Introduction¶
In this post, we're going to build a machine learning model to translate German sentences into English. It's not quite going to be Google Translate, but it will actually come surprisingly close!
We'll be using the same model architecture as Google, a neural sequence-to-sequence model. For the details on Google's setup, you can read their paper (Wu et al.). For our setup, we'll work primarily from this paper (Bahdanau et al.), a breakthough paper that serves as the base of Google's model.
We will build the model from scratch with PyTorch 0.4 and Python 3. In fact, everything here is an iPython notebook (published here) that you can run yourself. Additionally, everything is uploaded publicly to GitHub.
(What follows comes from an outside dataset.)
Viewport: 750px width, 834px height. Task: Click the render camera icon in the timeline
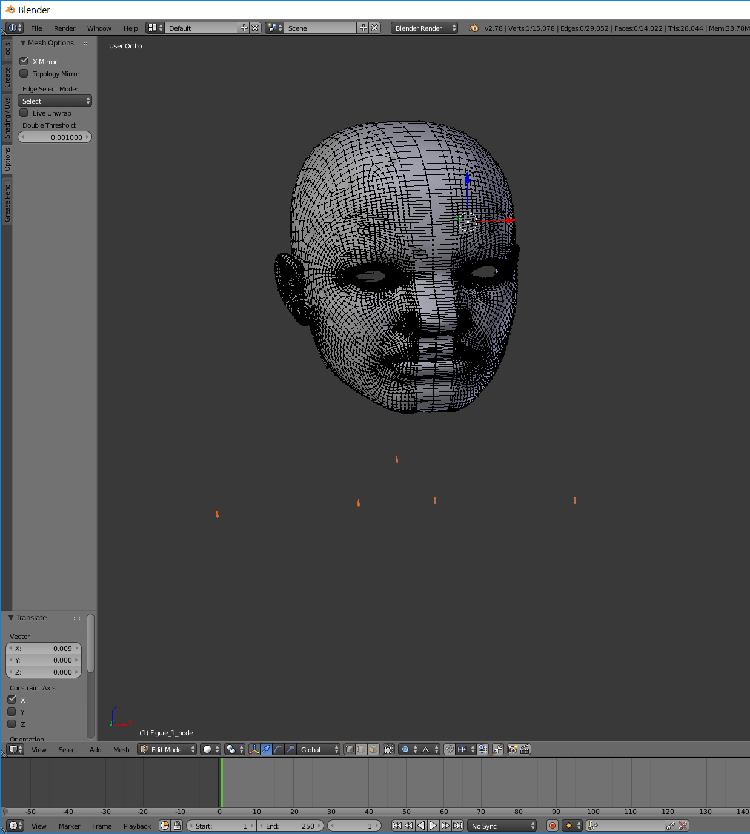(x=551, y=826)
At the end of the day, you'll be able to produce translations like these:
German |
Dieser Tag hat unsere Sicht nachhaltig verändert . |
Professional Translation |
And that day really changed our perspective . |
Our Translation |
This day, our view has changed . |
German |
So lernt man als Kind eine Sprache . |
Professional Translation |
And this is what you learn when you learn a language as a child . |
Our Translation |
This is how you learn a language as a child . |
German |
Man kann eine Kultur ohne Austausch pflegen . |
Professional Translation |
You can have culture without exchange . |
Our Translation |
You can exchange a culture without exchange . |
This tutorial is ideally for someone with some experience with neural networks, but unfamiliar with natural language processing or machine translation.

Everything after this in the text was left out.